Selected excerpt ▸
____

# Paph. henryanum



## e-spice (Sep 27, 2011)

I got this one around the 2003 timeframe from Carter & Holmes. It has been growing S/H in the same 3-inch dixie cup since then. Not the biggest or best form but seems to be as cheery as any henry you'll find. Usually blooms four each year.

e-spice


----------



## bullsie (Sep 27, 2011)

Cheery is an excellent description! They look wonderful!


----------



## emydura (Sep 28, 2011)

Very nice. They look like they are on a rollercoaster going around a bend. 

David


----------



## Bolero (Sep 28, 2011)

Gorgoeus, nice growing!


----------



## paphioboy (Sep 28, 2011)

emydura said:


> Very nice. They look like they are on a rollercoaster going around a bend.
> 
> David



I think they do too..  Nice blooms!


----------



## SlipperKing (Sep 28, 2011)

Great culture. About the roots; can you tell if the root system is similar to your bellatulum's roots in this S/H culture?? I hope I'm correct, you are the one with that beautifully grown, massive bellatulum aren't you?


----------



## Mocchaccino (Sep 28, 2011)

Wonderful bloom


----------



## Diogo (Sep 28, 2011)

Absolutely gorgeous!!!! Can't wait for mine's first flower...


----------



## Bob in Albany N.Y. (Sep 28, 2011)

Rick, you have it correct. I don't know how he does it. I tried s/h for years and in the end it was a failure. Good growing.


----------



## Paph_LdyMacBeth (Sep 28, 2011)

e-spice said:


> .... but seems to be as cheery as any henry you'll find. Usually blooms four each year.



ONLY four each year! And those horrible spots...you should probably throw the plant outoke:oke:









Its a keeper!


----------



## e-spice (Sep 28, 2011)

SlipperKing said:


> Great culture. About the roots; can you tell if the root system is similar to your bellatulum's roots in this S/H culture?? I hope I'm correct, you are the one with that beautifully grown, massive bellatulum aren't you?



Thanks for the nice comments. I suspect the roots are similar to the bella you're referring to. The pot feels pretty tight, which usually indicate a lot of roots.


----------



## Justin (Sep 28, 2011)

great plant and VERY impressive growing.


----------



## SlipperFan (Sep 28, 2011)

Very nice!


----------



## biothanasis (Sep 28, 2011)

Gorgeous sight!!!!!


----------



## W. Beetus (Sep 28, 2011)

Stunning blooms!


----------



## myxodex (Sep 29, 2011)

Good growing, must be a delight to have.


----------



## Roth (Oct 1, 2011)

Beautifully grown henryanum definitely...

____

Data supplied ▸

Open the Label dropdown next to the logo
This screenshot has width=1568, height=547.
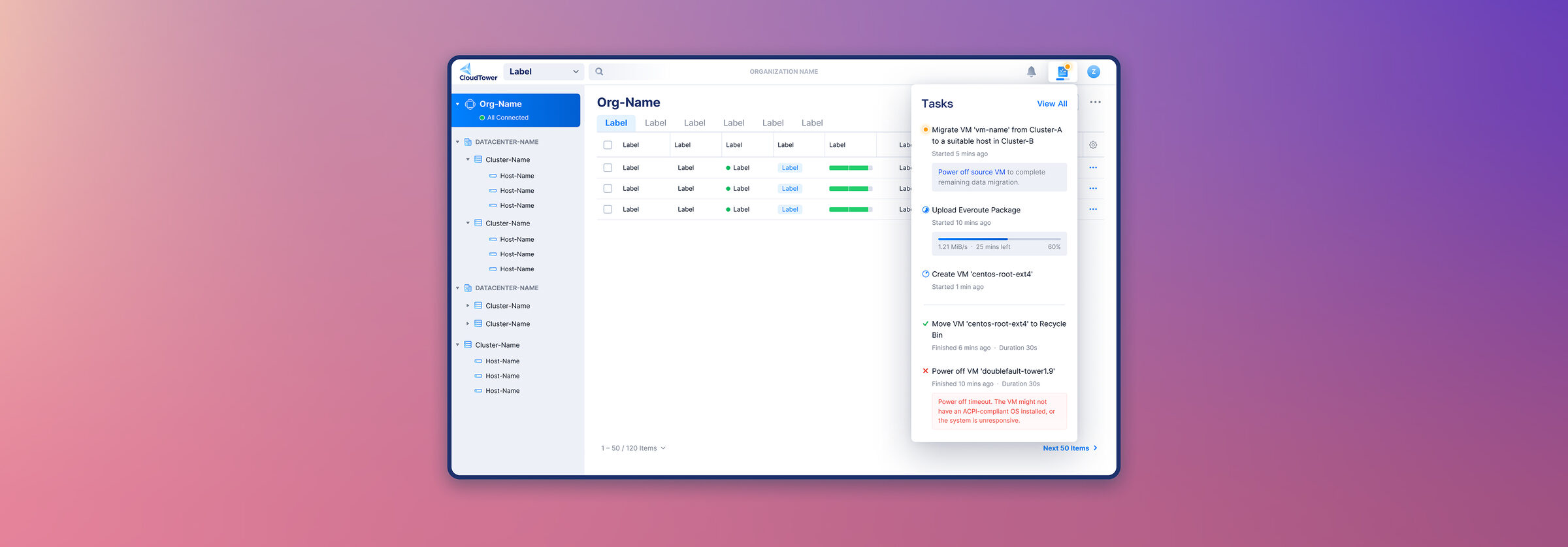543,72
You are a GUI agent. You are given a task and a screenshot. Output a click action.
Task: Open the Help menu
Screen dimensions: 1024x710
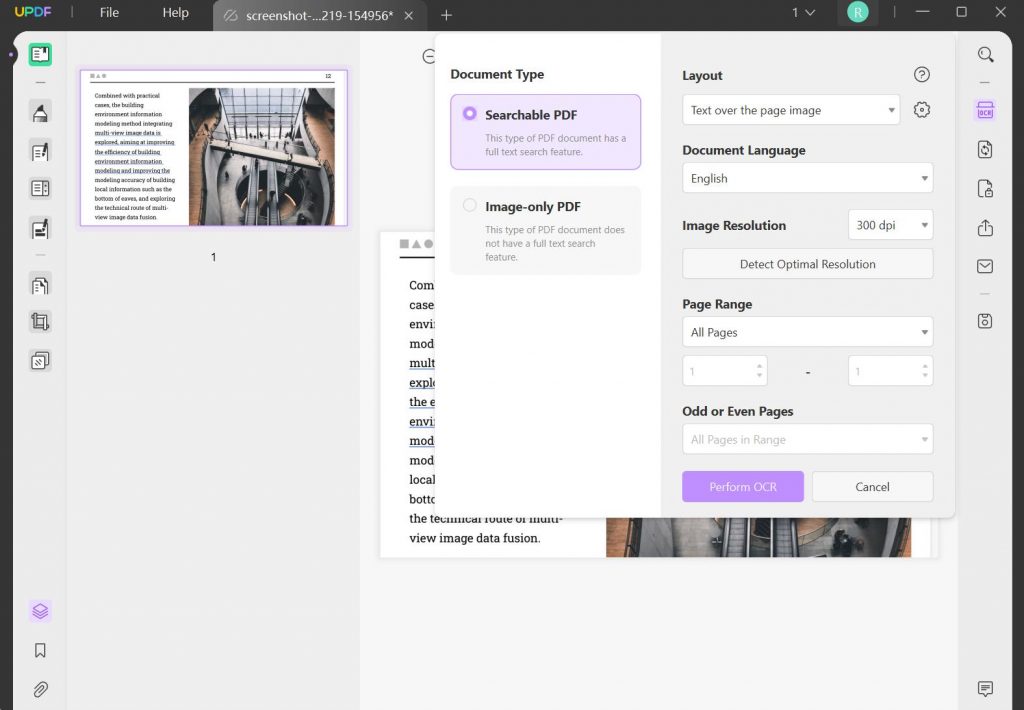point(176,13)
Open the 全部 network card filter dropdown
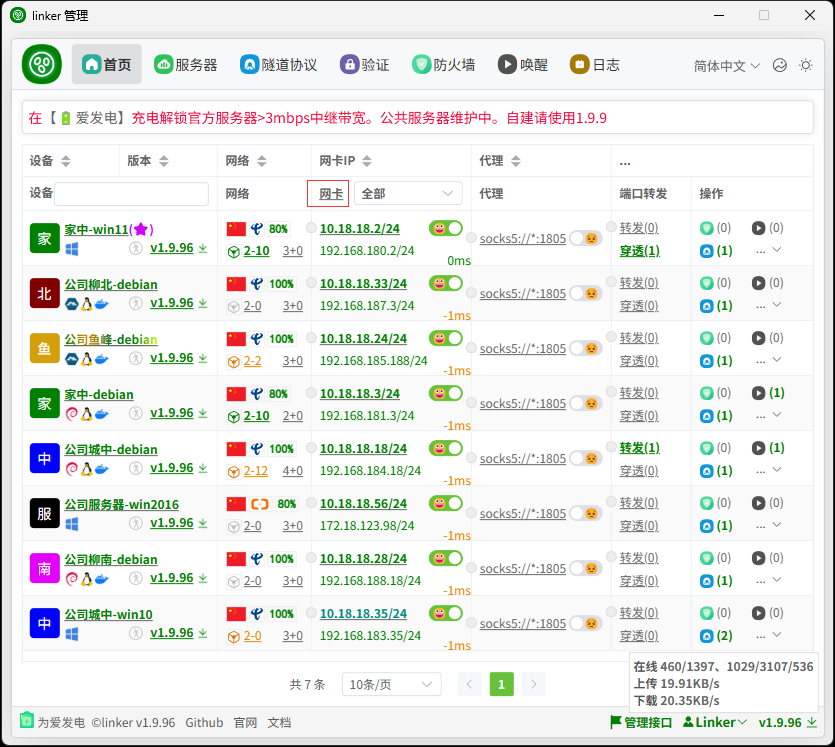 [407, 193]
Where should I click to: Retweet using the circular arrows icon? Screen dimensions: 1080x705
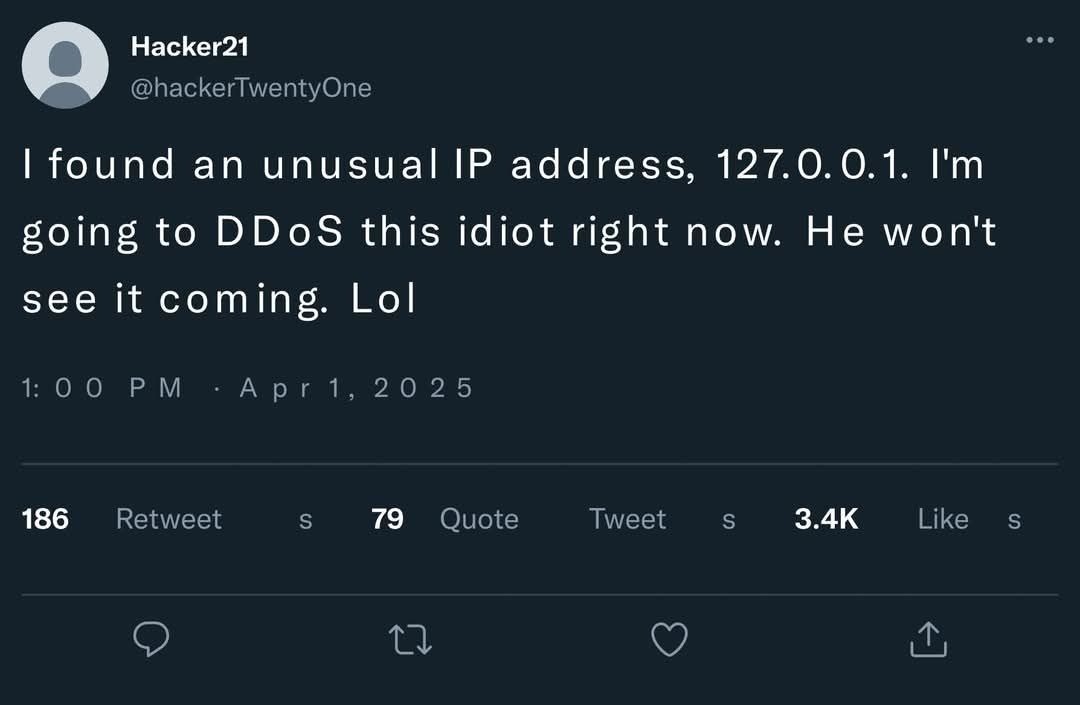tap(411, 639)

____

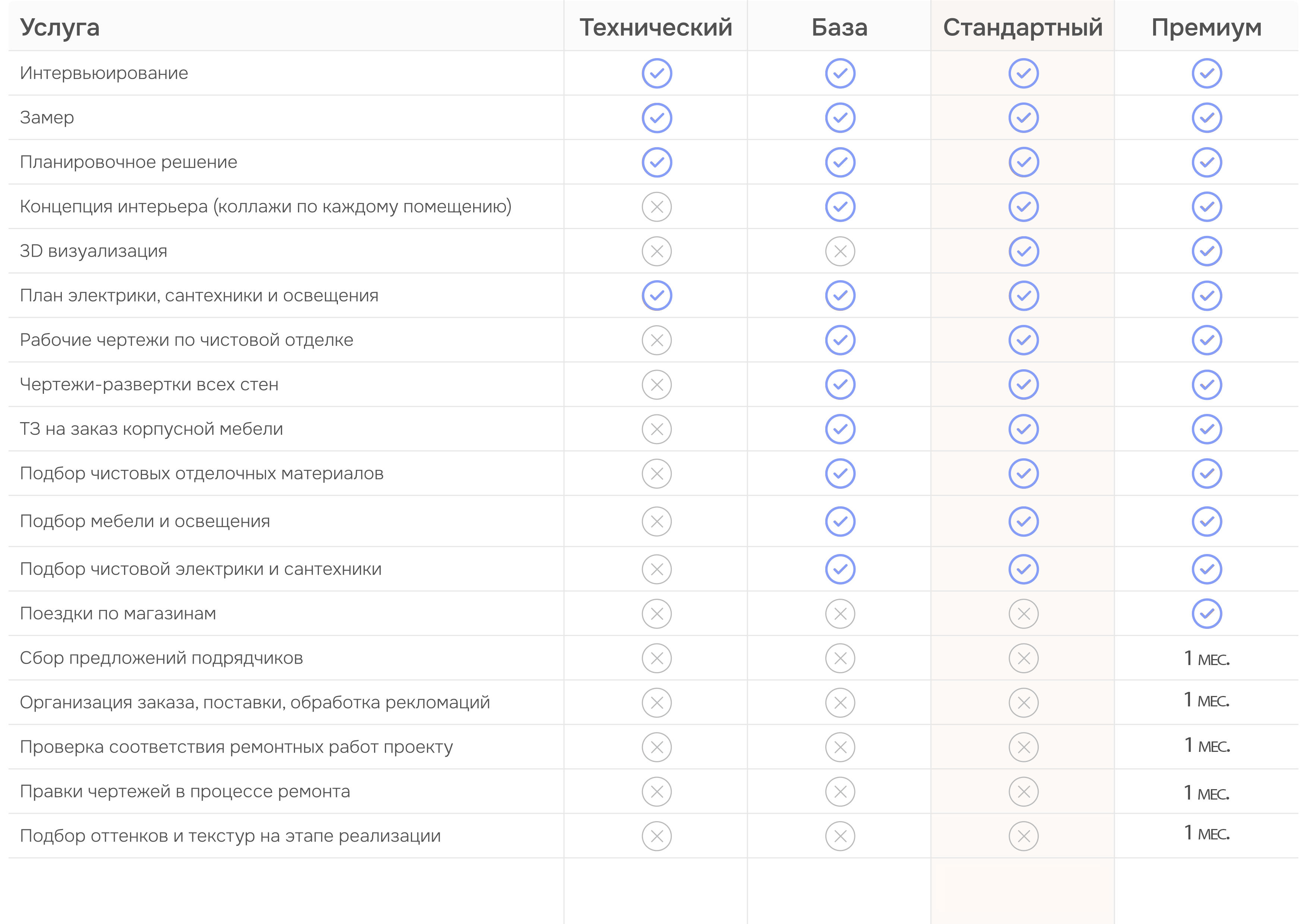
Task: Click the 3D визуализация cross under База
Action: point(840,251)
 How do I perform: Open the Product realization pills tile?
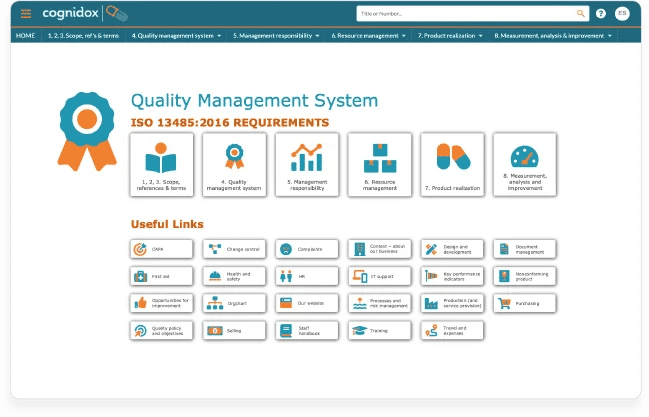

____

Do this ▸
Can you retype the passage of the henryanum thread above that runs from "Absolutely gorgeous!!!! Can't" to "failure. Good growing.", without changing a word?

Solution ▸
Absolutely gorgeous!!!! Can't wait for mine's first flower...


----------



## Bob in Albany N.Y. (Sep 28, 2011)

Rick, you have it correct. I don't know how he does it. I tried s/h for years and in the end it was a failure. Good growing.